Ich ging zum Briefkasten, der mit dem Einzug digitaler Medien nur noch selten eine Besonderheit in sich birgt. Gestern aber hat er mich total überrascht! Da lag ein grosser Umschlag drin, Adresse handgeschrieben, ein wenig dicklich an einer Stelle. Der Absender gehörte zu einer Mutter eines ehemaligen Schülers. Ich zog eine wunderschön gestaltete Karte heraus. Die Mutter reagierte auf die Todesanzeige meines Vaters, die sie in der Zeitung gelesen hatte, und nahm es doch tatsächlich zum Anlass, exakt das zu tun, was ich am Vortag dachte, sollten wir viel häufiger. Nach der herzlichen Beileidsbekundung ging es so weiter:
„... wir haben all die Jahre immer wieder an Sie gedacht. Obwohl inzwischen so viele Jahre vergangen sind (27), ist mir keine Lehrkraft meiner Kinder so gut in Erinnerung geblieben, wie Sie. Gerade heute habe ich die Schlachter-Bibel unseres Sohnes in den Händen gehabt. Das Kontaktbüchlein und Briefe sind mir vor zwei Monaten in die Hände gekommen. Der gute Hirte mit seinen Schafen hängt immer noch in unserem Wohnzimmer ...“
Mir kamen flugs die Tränen. So ein verrückter Zufall, nein Gottfall! Diese Mutter schrieb diese Zeilen wahrhaftig an jenem Tag, als ich bei meiner Mutter auf dem Sofa sass und traurig darüber war, dass wir mit unseren Wertschätzungen oft warten, bis wir uns schliesslich am Grab eines geschätzten Menschen treffen ... Diesmal nicht, Gnade!

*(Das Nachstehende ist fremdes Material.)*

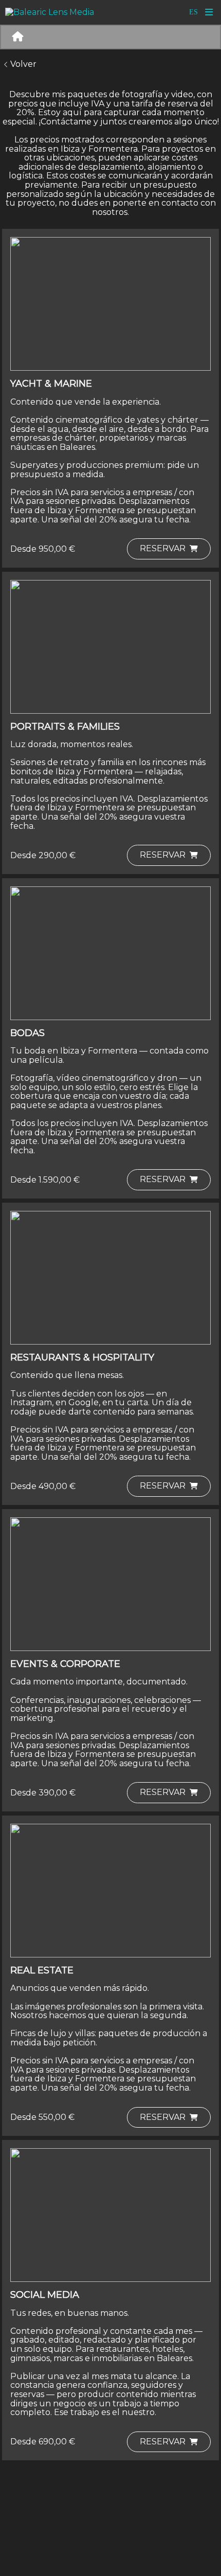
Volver (23, 64)
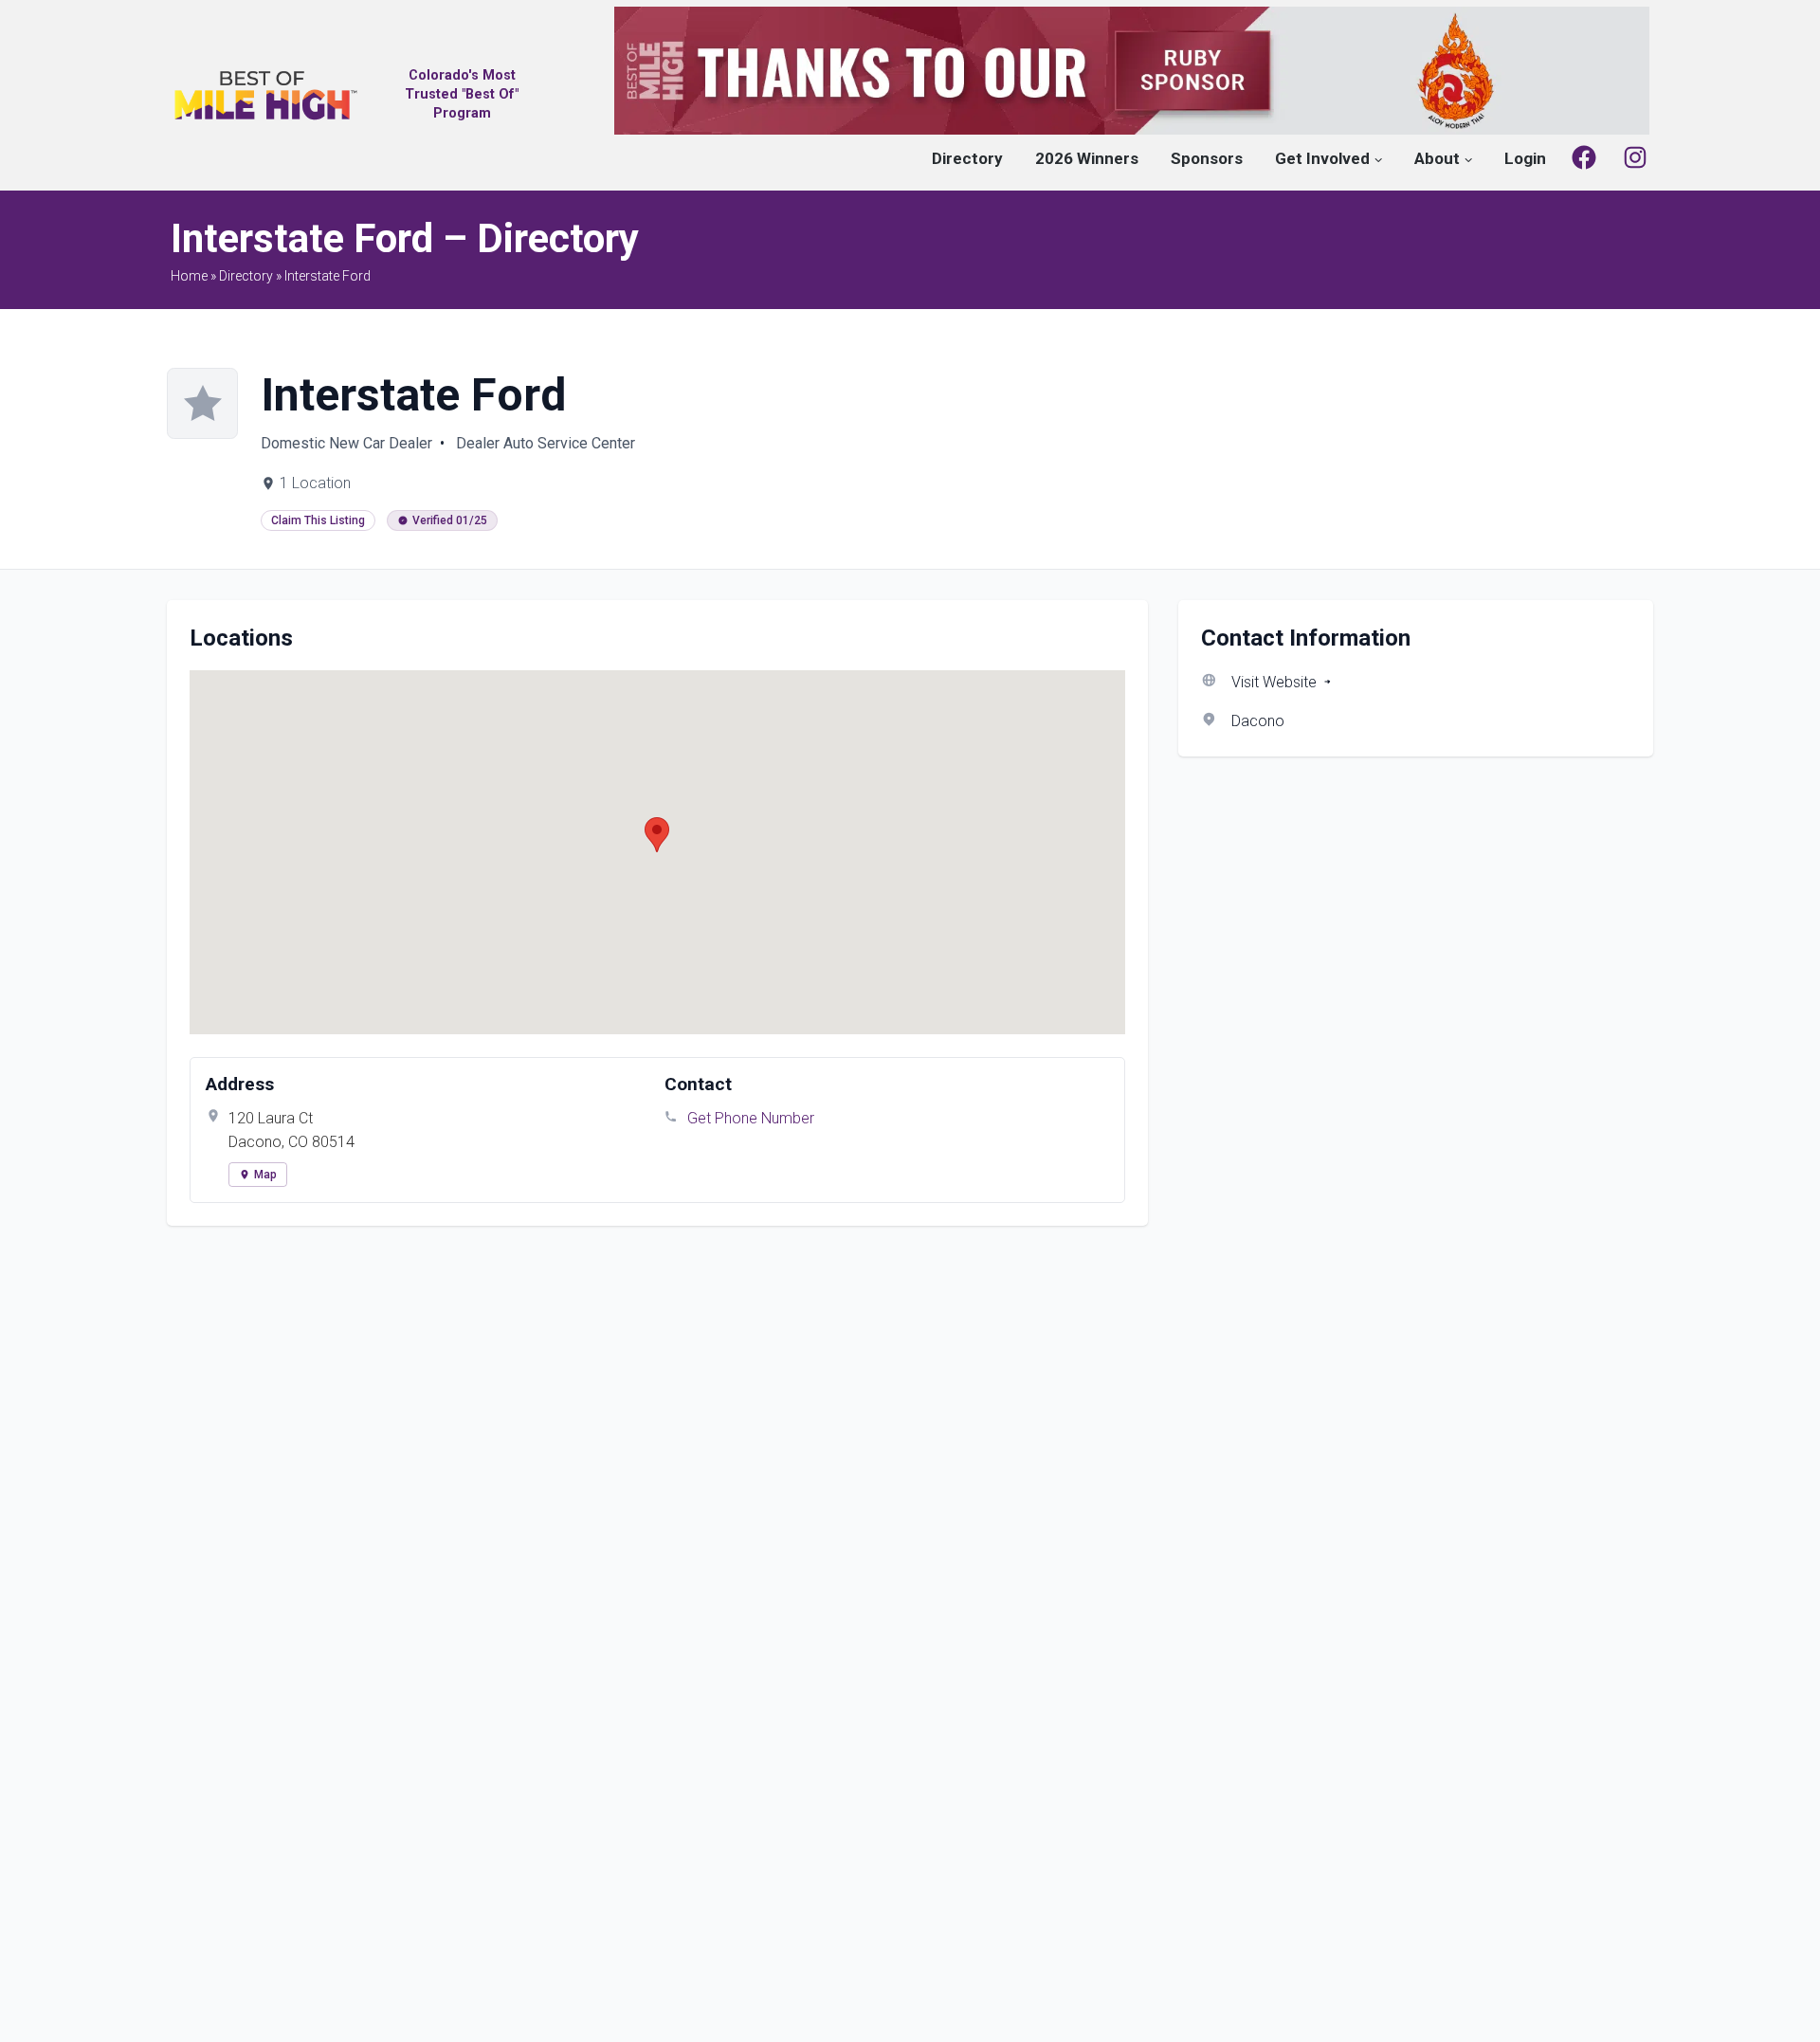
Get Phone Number (750, 1118)
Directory (967, 158)
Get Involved (1322, 158)
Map (265, 1174)
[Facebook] (1584, 157)
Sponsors (1207, 158)
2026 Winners (1086, 158)
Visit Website (1274, 682)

Natürlich bin ich mir bewusst, dass nicht jede Mutter eines Ehemaligen so schreiben würde. Ich habe gewiss auch Böcke geschossen, die Verletzungen verursachten, was mir leid ist. Gleichwohl freue ich mich über diese doppelt gelungene Überraschung von Gott und Mensch sehr herzlich. Eine unbeschreiblich eindrückliche Erfahrung von der Sorte:
Und es wird geschehen: Ehe sie rufen, werde ich antworten; während sie noch reden, werde ich hören ... Jesaja 65/24
„DANKE HERR – und bitte schenk mir Augen die sehen, Ohren die hören und Hände die tun, was Du mir dadurch zeigen willst. Amen.“
Ach ja: Dass der gute Hirte und seine Schafe noch immer in einem Wohnzimmer von Eltern eines ehemaligen Schülers hängen - damit hätte ich wahrlich nicht gerechnet. Weiss genau, wie Hirte und Schafe aussehen. Habe den hölzernen Prototypen eben ausgegraben, siehe Bild. Dieser hing in unserem Schulzimmer. Die Kinder lernten anhand ihres Kartonhirten und den Kartonschafen - den Psalm 23 auswendig. Wäre heute schon fast ein Delikt ... Im Hirten stand:
- Der Herr ist mein Hirte, mir wird nichts mangeln
In den Schafen war der Reihe nach zu lesen - und jede Woche kam ein Schaf zur Herde dazu:
- Er lagert mich auf grünen Auen, er führt mich zu stillen Wassern
- Er erquickt meine Seele. Er führt mich auf rechter Strasse um seines Namens willen
- Und wenn ich auch wanderte durchs Tal des Todesschattens, fürchte ich kein Unglück, denn du bist bei mir. Dein Stecken und dein Stab, die trösten mich.
- Du bereitest vor mir einen Tisch angesichts meiner Feinde; du hast mein Haupt mit Oel gesalbt, mein Becher fliesst über.
- Nur Güte und Gnade werden mir folgen mein Leben lang, und ich werde bleiben im Haus des Herrn immerdar.
Eine so schöne Erinnerung. Offenbar nicht nur für mich.